Kleine Revolution am Persischen Golf
Die Vereinigten Arabischen Emirate verschieben das Wochenende und führen die Viereinhalb-Tage-Woche ein
In den Vereinigten Arabischen Emiraten (VAE) soll ab dem kommenden Jahr von montags bis freitags gearbeitet werden. Die 1971 gegründete Föderation aus sieben Emiraten am Persischen Golf und am Golf von Oman wird damit das erste Land auf der Arabischen Halbinsel sein, das sich an westlichen Zeitplänen ausrichten wird. Wie in fast allen muslimischen Ländern (mit Ausnahme der Türkei und Marokko) war in den Emiraten bisher der Freitag ein arbeitsfreier Tag. Für die Muslime heilig hat er die gleiche Bedeutung wie der Sonntag bei den Christen und der (am Freitagabend beginnende) Sabbat bei den Juden. Um die religiösen Gefühle der Muslime nicht zu verletzten, entschied die Regierung der Emirate, dass Regierungsbeamte am Freitag lediglich einen halben Tag arbeiten müssen. Das ermöglicht ihnen die Teilnahme am traditionellen Mittagsgebet, das gegen 13.00 Uhr Ortszeit beginnt. Ziel der Wochenendverschiebung ist es, sich stärker an den globalen Märkten zu orientieren und damit den internationalen Handel zu erleichtern. Nach Medienberichten aus Dubai gilt die Arbeitszeitverschiebung zunächst nur für Staatsbedienstete. Zudem würden auch die zahlreichen Privatschulen in den Emiraten auf das neue Wochenende umgestellt.
„Der private Sektor wird flexibel über das neue Wochenende entscheiden können“, sagte Abdulrahman Al Awar, Generaldirektor der emiratischen Bundesbehörde für das Personalwesen, dem Fernsehsender Asharq TV. Die Unternehmen könnten ihre Flexibilität behalten, solange sie sich an das geltende Arbeitsrecht halten würden.

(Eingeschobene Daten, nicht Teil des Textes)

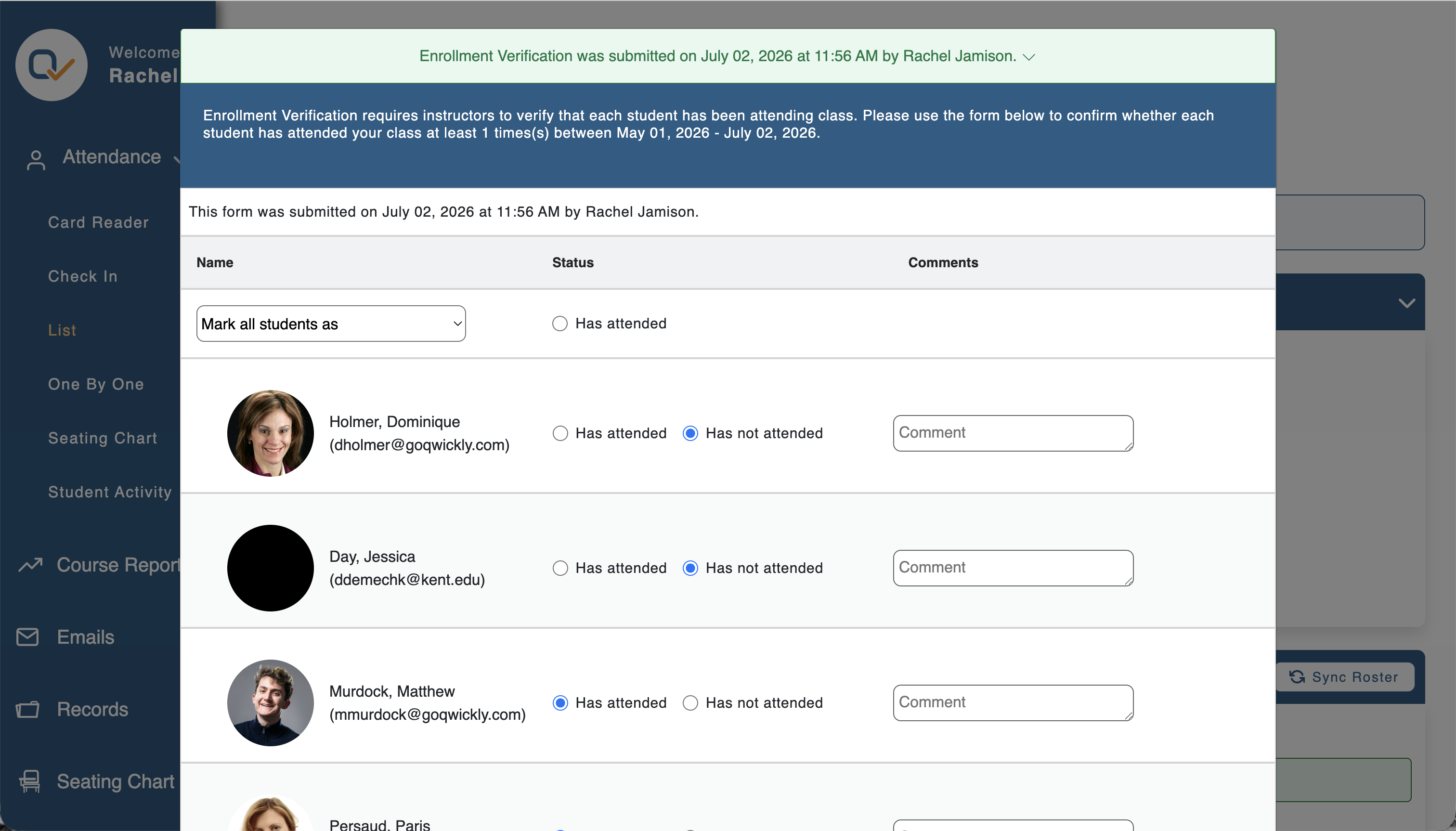Click the Comment field for Matthew Murdock
The height and width of the screenshot is (831, 1456).
[x=1013, y=702]
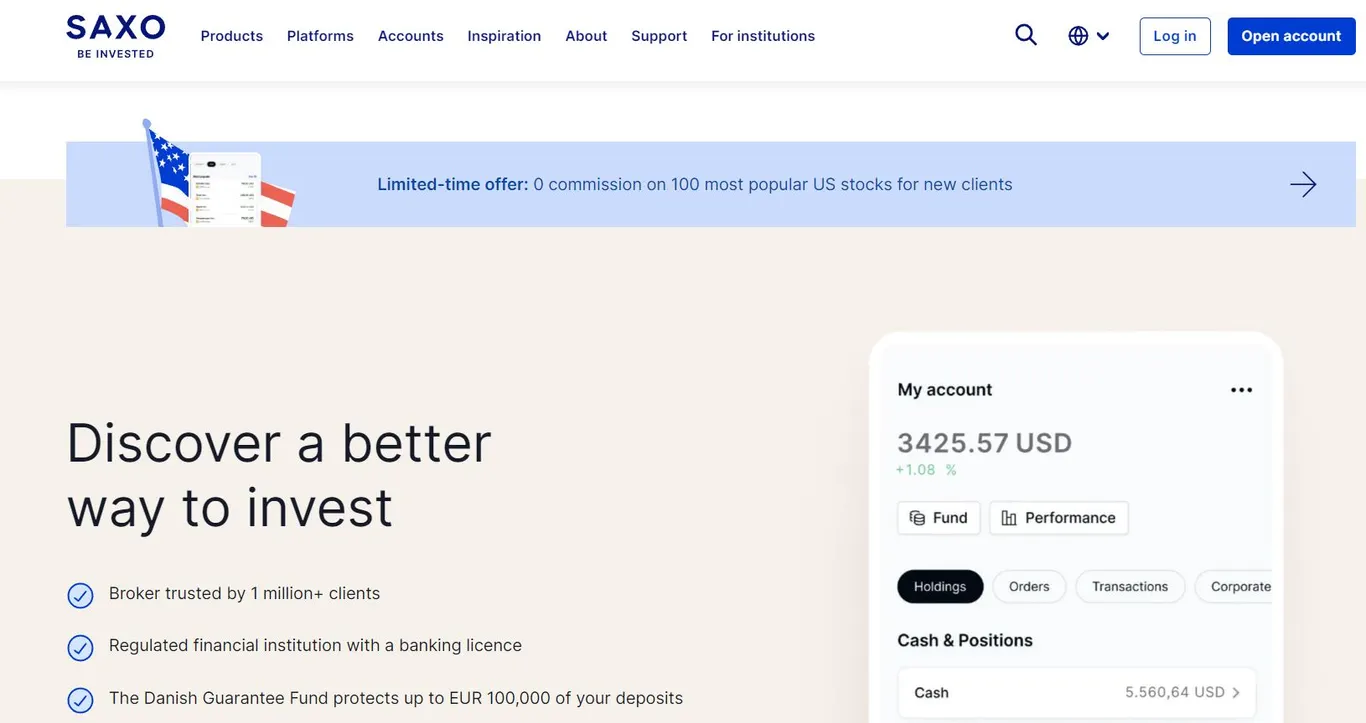
Task: Click checkmark beside Regulated financial institution
Action: 80,647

Es sieht eine Höchstarbeitszeit
von 48 Stunden pro Woche und mindestens einen freien Tag pro Woche vor.
Angleichung an globale Normen
Westliche Beobachter in den Emiraten gehen davon aus, dass auch die Privatwirtschaft die neuen Arbeitszeiten übernehmen wird. „Die Entscheidung wird die VAE als regionalen Standort für ausländische Unternehmen noch attraktiver machen“, glaubt der Wirtschaftsexperte Ziad Daoud. „Die Angleichung der Wochenarbeitszeit an die globalen Normen wird vor allem den Reise- und Tourismussektor ankurbeln und die Wettbewerbsfähigkeit der Emirate ganz erheblich steigern“, hofft auch der für die Abu Dhabi Capital Group arbeitende Mohammed al Yasin.
Allerdings werde es noch einige Zeit dauern, bis sich die Reformen im Wirtschaftswachstum niederschlagen würden. Gut neun Millionen der zehn Millionen Einwohner der Emirate sind Ausländer; viele von ihnen sind Europäer, die ein westliches Wochenende dem bisher arbeitsfreien Freitag vermutlich vorziehen.
Zu ihren Arbeitgebern gehören ausländische Banken, die in den letzten Jahren bereits die westliche Vier– oder Fünf-Tage-Regelung eingeführt hatten. Die kürzere Arbeitszeit werde die Produktivität steigern und die Lebensqualität verbessern, erwartet Abdulrachman al-Awar, Human-Ressources-Generaldirektor in der Regierung der „VAE“.
Der erste Dominostein
Die Emirate waren das erste Land auf der Arabischen Halbinsel, das im Jahr 2006 das Wochenende von Donnerstag und Freitag auf Freitag und Samstag verlegt hatte. Sieben Jahre später folgte Saudi-Arabien
und danach die meisten anderen Golfstaaten. Dieses Mal könnte Saudi-Arabien allerdings sehr viel schneller auf die erneute Wochenendverschiebung der Emirate reagieren, schreibt die in Abu Dhabi erscheinende „Khaleej Times“.
Das um die Diversifizierung seiner Wirtschaft bemühte Wüstenkönigreich bemüht sich nach Kräften, den Emiraten den Rang als wichtigste Handelsmetropole im Nahen Osten abzulaufen. Die nun erfolgte Verlegung des Wochenendes in den Emiraten ist sicherlich auch vor diesem Hintergrund zu betrachten. Um erfolgreich zu sein, lautet das Credo von Scheich Mohammed al Maktoum, dem ehrgeizigen Herrscher von Dubai, müsse man den Konkurrenten immer um einige Schritte voraus sein. Niemanden interessiere es, wer im internationalen Wettbewerb am Ende Zweiter werde.